## Instructions for the task
A word-for-word restatement of all the records is the required answer.

───── Task input ─────

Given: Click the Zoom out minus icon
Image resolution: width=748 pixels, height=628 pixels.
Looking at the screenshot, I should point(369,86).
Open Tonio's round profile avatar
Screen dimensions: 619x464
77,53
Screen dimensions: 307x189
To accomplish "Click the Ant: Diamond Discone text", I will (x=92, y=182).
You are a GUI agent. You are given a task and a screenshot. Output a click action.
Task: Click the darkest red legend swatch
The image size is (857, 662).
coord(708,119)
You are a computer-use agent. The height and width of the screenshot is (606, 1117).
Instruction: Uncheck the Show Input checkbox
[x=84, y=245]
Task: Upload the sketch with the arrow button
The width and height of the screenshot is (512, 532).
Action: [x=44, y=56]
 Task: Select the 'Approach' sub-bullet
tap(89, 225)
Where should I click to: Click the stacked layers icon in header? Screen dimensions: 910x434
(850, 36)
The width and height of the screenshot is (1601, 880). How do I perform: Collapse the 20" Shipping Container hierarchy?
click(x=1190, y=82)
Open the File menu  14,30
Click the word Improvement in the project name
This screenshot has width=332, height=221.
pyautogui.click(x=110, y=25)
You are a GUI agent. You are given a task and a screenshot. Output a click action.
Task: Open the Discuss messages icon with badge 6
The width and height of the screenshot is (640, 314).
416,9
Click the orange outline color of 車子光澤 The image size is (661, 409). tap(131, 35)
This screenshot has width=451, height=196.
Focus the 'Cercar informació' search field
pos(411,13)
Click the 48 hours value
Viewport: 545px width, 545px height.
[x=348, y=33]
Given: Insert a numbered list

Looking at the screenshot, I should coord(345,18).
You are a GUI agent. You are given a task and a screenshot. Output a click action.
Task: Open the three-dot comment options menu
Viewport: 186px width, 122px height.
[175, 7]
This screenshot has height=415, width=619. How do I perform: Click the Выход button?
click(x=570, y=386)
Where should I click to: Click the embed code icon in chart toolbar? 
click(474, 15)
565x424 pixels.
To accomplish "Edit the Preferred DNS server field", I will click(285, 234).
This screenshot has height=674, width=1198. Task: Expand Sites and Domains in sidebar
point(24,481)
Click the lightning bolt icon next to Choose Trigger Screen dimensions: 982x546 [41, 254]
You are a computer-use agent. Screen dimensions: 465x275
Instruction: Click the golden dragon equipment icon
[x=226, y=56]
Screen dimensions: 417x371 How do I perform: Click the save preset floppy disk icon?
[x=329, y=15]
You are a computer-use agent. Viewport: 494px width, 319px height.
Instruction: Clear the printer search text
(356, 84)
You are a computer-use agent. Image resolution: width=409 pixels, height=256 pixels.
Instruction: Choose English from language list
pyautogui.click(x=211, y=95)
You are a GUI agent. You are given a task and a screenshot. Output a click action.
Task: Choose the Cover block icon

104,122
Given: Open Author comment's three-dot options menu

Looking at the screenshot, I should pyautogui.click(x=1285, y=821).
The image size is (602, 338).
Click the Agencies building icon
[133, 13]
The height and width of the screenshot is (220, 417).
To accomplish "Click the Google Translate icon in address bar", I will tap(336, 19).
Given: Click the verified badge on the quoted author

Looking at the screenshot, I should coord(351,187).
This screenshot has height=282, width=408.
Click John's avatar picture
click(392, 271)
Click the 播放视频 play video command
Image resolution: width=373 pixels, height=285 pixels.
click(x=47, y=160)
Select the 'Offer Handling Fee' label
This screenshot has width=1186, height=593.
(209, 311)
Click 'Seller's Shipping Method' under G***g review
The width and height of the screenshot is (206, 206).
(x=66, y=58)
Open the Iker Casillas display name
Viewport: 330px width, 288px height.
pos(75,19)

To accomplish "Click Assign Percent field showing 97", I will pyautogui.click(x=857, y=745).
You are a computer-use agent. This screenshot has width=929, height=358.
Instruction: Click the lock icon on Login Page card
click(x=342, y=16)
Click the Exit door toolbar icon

─────

## Completed task
Given: Click the Zoom out minus icon
Image resolution: width=748 pixels, height=628 pixels.
Looking at the screenshot, I should point(369,86).
Open Tonio's round profile avatar
Screen dimensions: 619x464
77,53
Screen dimensions: 307x189
To accomplish "Click the Ant: Diamond Discone text", I will (x=92, y=182).
You are a GUI agent. You are given a task and a screenshot. Output a click action.
Task: Click the darkest red legend swatch
The image size is (857, 662).
coord(708,119)
You are a computer-use agent. The height and width of the screenshot is (606, 1117).
Instruction: Uncheck the Show Input checkbox
[x=84, y=245]
Task: Upload the sketch with the arrow button
The width and height of the screenshot is (512, 532).
Action: [x=44, y=56]
 Task: Select the 'Approach' sub-bullet
tap(89, 225)
Where should I click to: Click the stacked layers icon in header? Screen dimensions: 910x434
(850, 36)
The width and height of the screenshot is (1601, 880). How do I perform: Collapse the 20" Shipping Container hierarchy?
click(x=1190, y=82)
Open the File menu  14,30
Click the word Improvement in the project name
This screenshot has width=332, height=221.
pyautogui.click(x=110, y=25)
You are a GUI agent. You are given a task and a screenshot. Output a click action.
Task: Open the Discuss messages icon with badge 6
The width and height of the screenshot is (640, 314).
416,9
Click the orange outline color of 車子光澤 The image size is (661, 409). tap(131, 35)
This screenshot has width=451, height=196.
Focus the 'Cercar informació' search field
pos(411,13)
Click the 48 hours value
Viewport: 545px width, 545px height.
[x=348, y=33]
Given: Insert a numbered list

Looking at the screenshot, I should coord(345,18).
You are a GUI agent. You are given a task and a screenshot. Output a click action.
Task: Open the three-dot comment options menu
Viewport: 186px width, 122px height.
[175, 7]
This screenshot has height=415, width=619. How do I perform: Click the Выход button?
click(x=570, y=386)
Where should I click to: Click the embed code icon in chart toolbar? 
click(474, 15)
565x424 pixels.
To accomplish "Edit the Preferred DNS server field", I will click(285, 234).
This screenshot has height=674, width=1198. Task: Expand Sites and Domains in sidebar
point(24,481)
Click the lightning bolt icon next to Choose Trigger Screen dimensions: 982x546 [41, 254]
You are a computer-use agent. Screen dimensions: 465x275
Instruction: Click the golden dragon equipment icon
[x=226, y=56]
Screen dimensions: 417x371 How do I perform: Click the save preset floppy disk icon?
[x=329, y=15]
You are a computer-use agent. Viewport: 494px width, 319px height.
Instruction: Clear the printer search text
(356, 84)
You are a computer-use agent. Image resolution: width=409 pixels, height=256 pixels.
Instruction: Choose English from language list
pyautogui.click(x=211, y=95)
You are a GUI agent. You are given a task and a screenshot. Output a click action.
Task: Choose the Cover block icon

104,122
Given: Open Author comment's three-dot options menu

Looking at the screenshot, I should pyautogui.click(x=1285, y=821).
The image size is (602, 338).
Click the Agencies building icon
[133, 13]
The height and width of the screenshot is (220, 417).
To accomplish "Click the Google Translate icon in address bar", I will tap(336, 19).
Given: Click the verified badge on the quoted author

Looking at the screenshot, I should coord(351,187).
This screenshot has height=282, width=408.
Click John's avatar picture
click(392, 271)
Click the 播放视频 play video command
Image resolution: width=373 pixels, height=285 pixels.
click(x=47, y=160)
Select the 'Offer Handling Fee' label
This screenshot has width=1186, height=593.
(209, 311)
Click 'Seller's Shipping Method' under G***g review
The width and height of the screenshot is (206, 206).
(x=66, y=58)
Open the Iker Casillas display name
Viewport: 330px width, 288px height.
pos(75,19)

To accomplish "Click Assign Percent field showing 97", I will pyautogui.click(x=857, y=745).
You are a computer-use agent. This screenshot has width=929, height=358.
Instruction: Click the lock icon on Login Page card
click(x=342, y=16)
Click the Exit door toolbar icon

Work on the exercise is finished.